Reasoning is where capability is being pushed right now, and RLVR is the mechanism most of that push uses. Knowing the loop, sample, verify, update, with the algorithmic and systems pieces separately, is what lets you read a reasoning-model release critically: where the gain is from (better data? better verifier? more samples? a real algorithmic step?). The capstone framing is the larger point. AI is not a fixed body you either know or do not; it is a fast-moving ecosystem, and staying useful in it means holding a stable method while the specifics churn. You now have that method, and you have the open tools (TRL, datasets, kernels, Triton, Open R1) to apply it, which means the next capability, whatever it is, is something you can pick up and use rather than watch from outside. That is the real graduation from this track.

  • Reasoning models think before answering. They generate an explicit chain of thinking, then the answer, with the thinking trained to actually improve correctness on multi-step problems.

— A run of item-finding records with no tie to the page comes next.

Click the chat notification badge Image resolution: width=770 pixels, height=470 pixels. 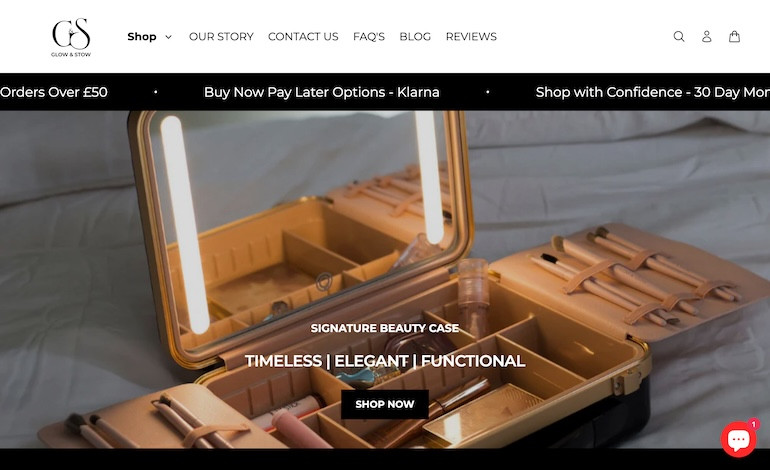click(753, 424)
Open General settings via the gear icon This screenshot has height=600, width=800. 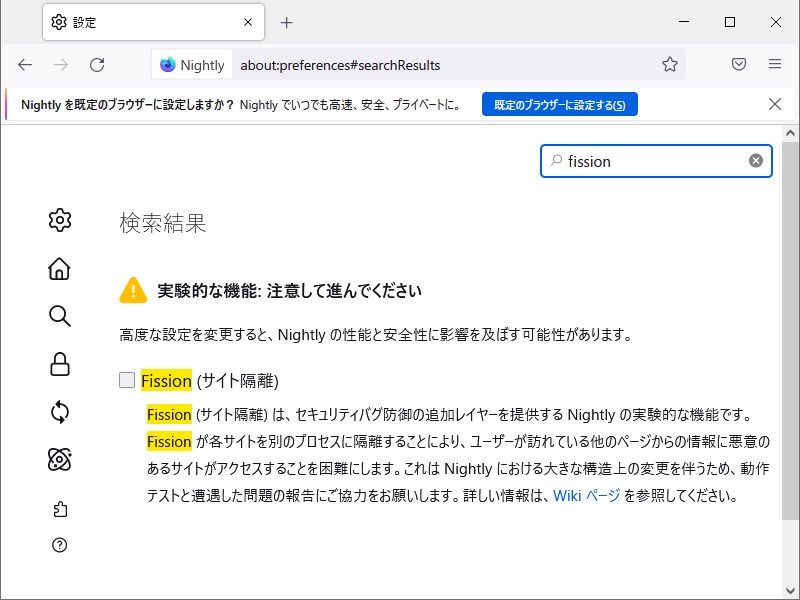point(60,222)
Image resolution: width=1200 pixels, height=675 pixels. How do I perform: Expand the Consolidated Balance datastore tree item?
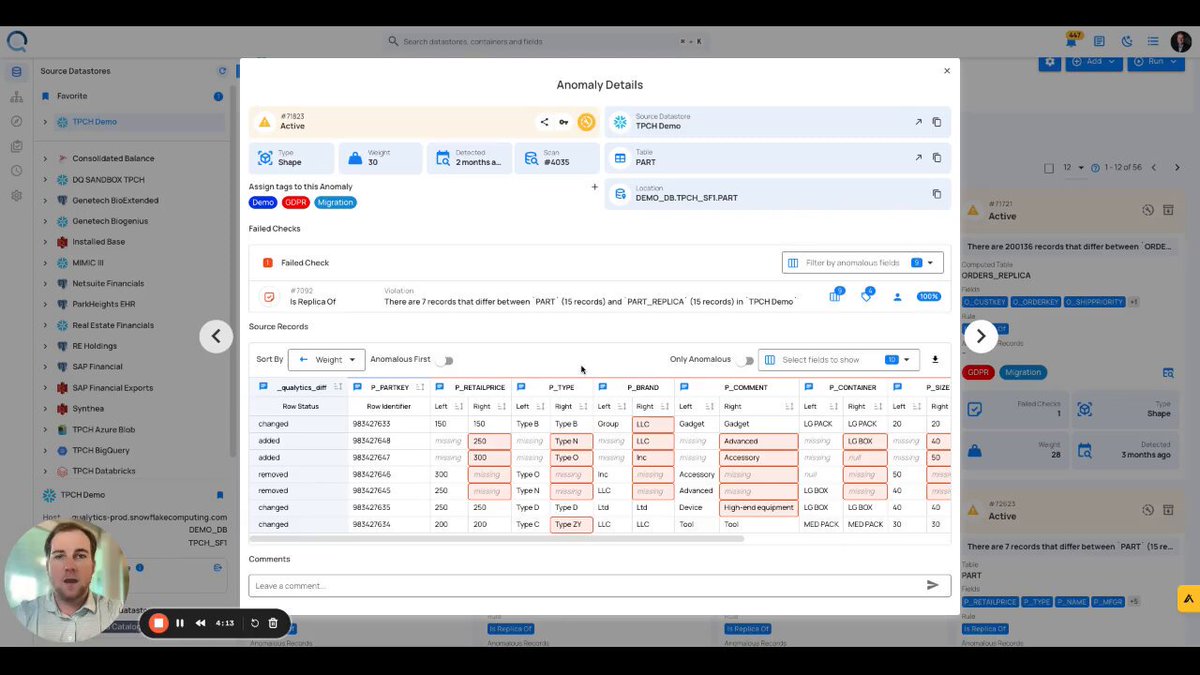[x=45, y=158]
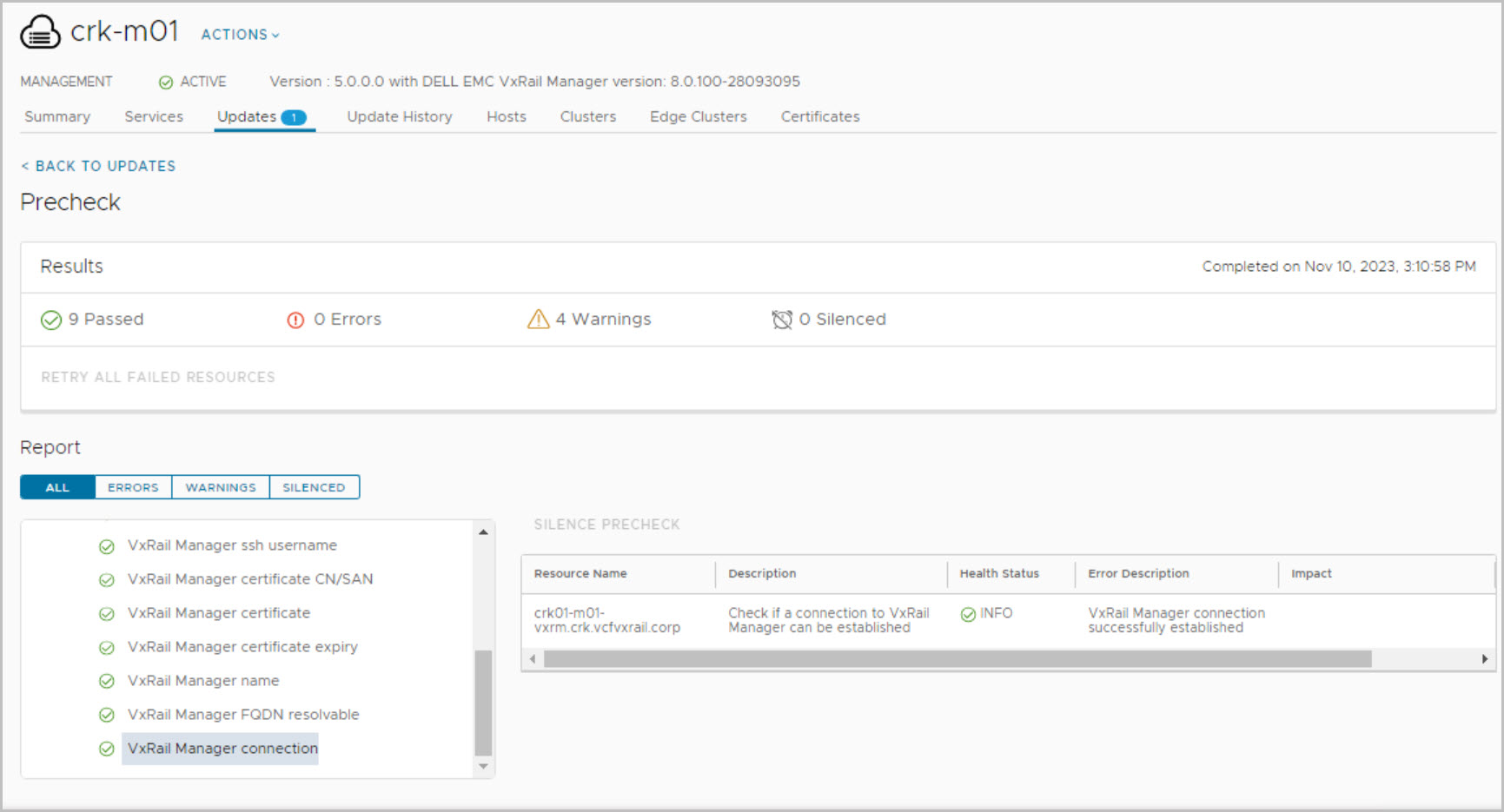Filter report by ERRORS
Image resolution: width=1504 pixels, height=812 pixels.
pyautogui.click(x=133, y=488)
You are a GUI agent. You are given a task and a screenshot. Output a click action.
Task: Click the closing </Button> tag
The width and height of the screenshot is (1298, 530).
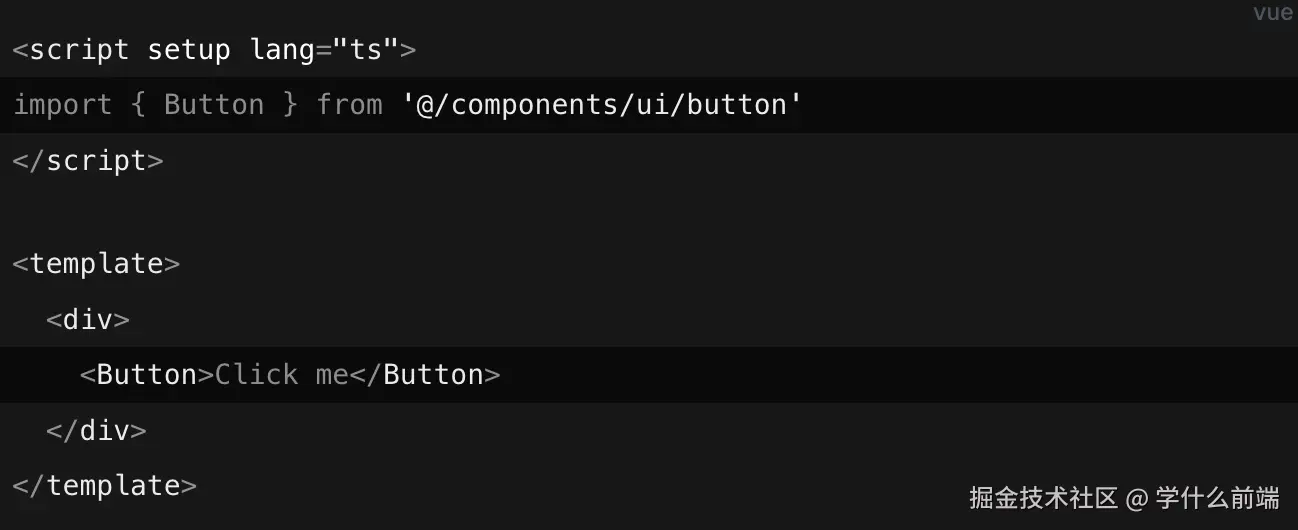pyautogui.click(x=425, y=375)
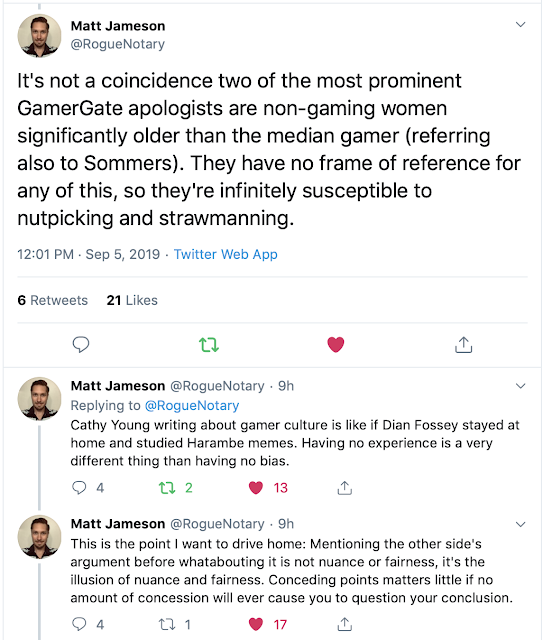552x640 pixels.
Task: Open main tweet options chevron
Action: 520,24
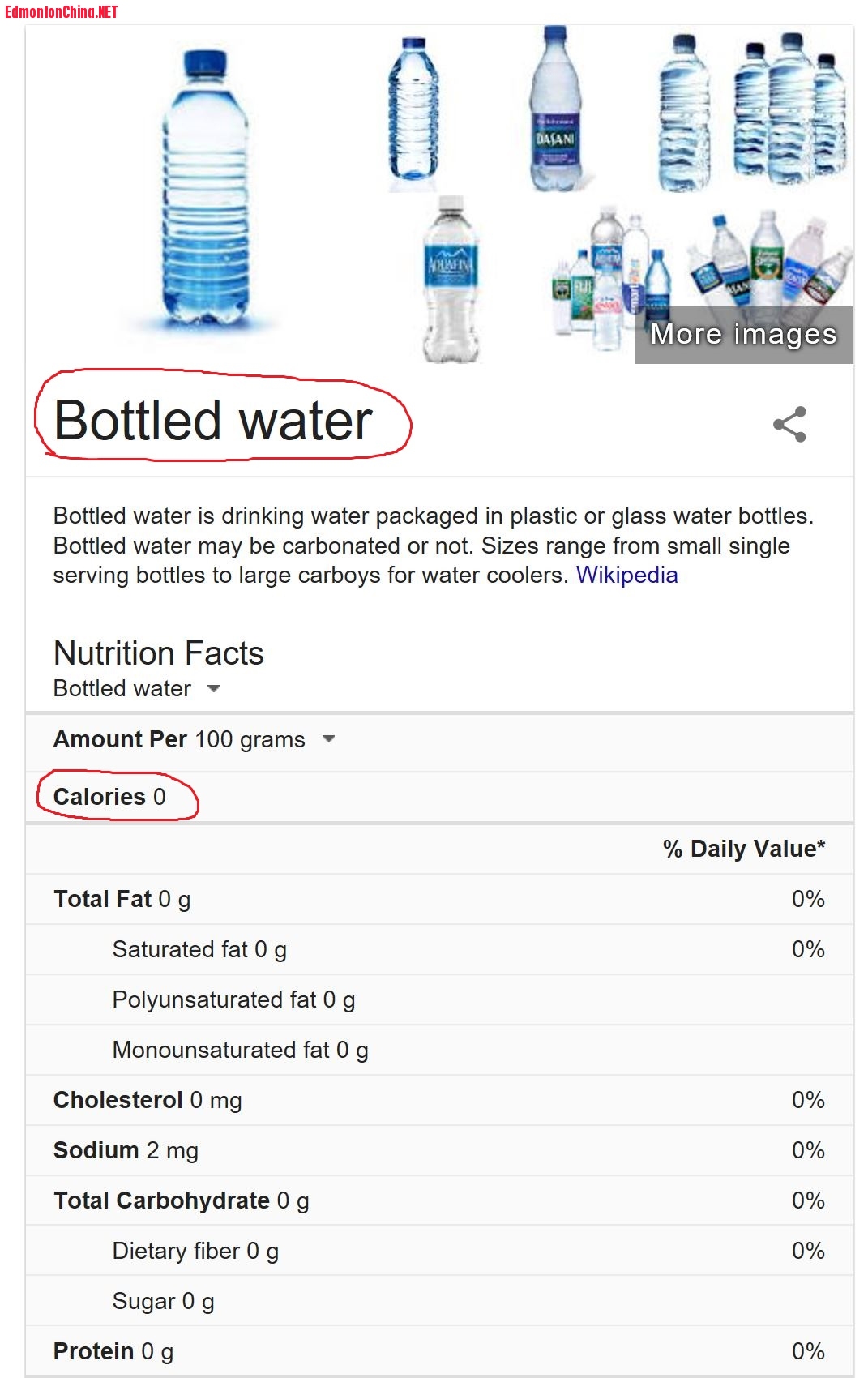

  • RLVR uses verifiable correctness as the reward. No reward model; the checker (math grader, code test suite, puzzle validator) is the reward. Removes reward-model hacking and the train-a-reward-model branch of RLHF.
  • The training loop: sample many traces per prompt, score each with the verifier, update the policy to favor high-reward traces, with a KL penalty to the start-of-step policy. The algorithm of the moment is GRPO, in the same TRL library as SFTTrainer and DPOTrainer.
  • DeepSeek R1 demonstrated reasoning-via-RL at scale; Open R1 is the Hugging Face community open reproduction. Together they made the recipe accessible.
  • RL at LLM scale is mostly systems. Sample workers generate traces (inference economics from lesson 8 apply directly); verifier workers score them; train workers update the policy; coordinating the three at scale is the bulk of the engineering.
  • Self-improvement loops are a key pattern: filter correct traces, use them as new training data, iterate. A verifier-grounded form of the synthetic-data category from lesson 12.
  • The method outlasts the frontier. Reasoning is today; something else will be next. Account for compute, exploit the hardware, scale honestly, evaluate the portfolio, curate data, post-train deliberately, that method is what this track was teaching.

You built it from scratch. Reasoning via RL with verifiable rewards is the current frontier; the loop is sample, verify, update, and the systems work of Phase 2 returns to run it at scale. The track gave you the whole pipeline and, more durably, the method that survives the next frontier and the one after that.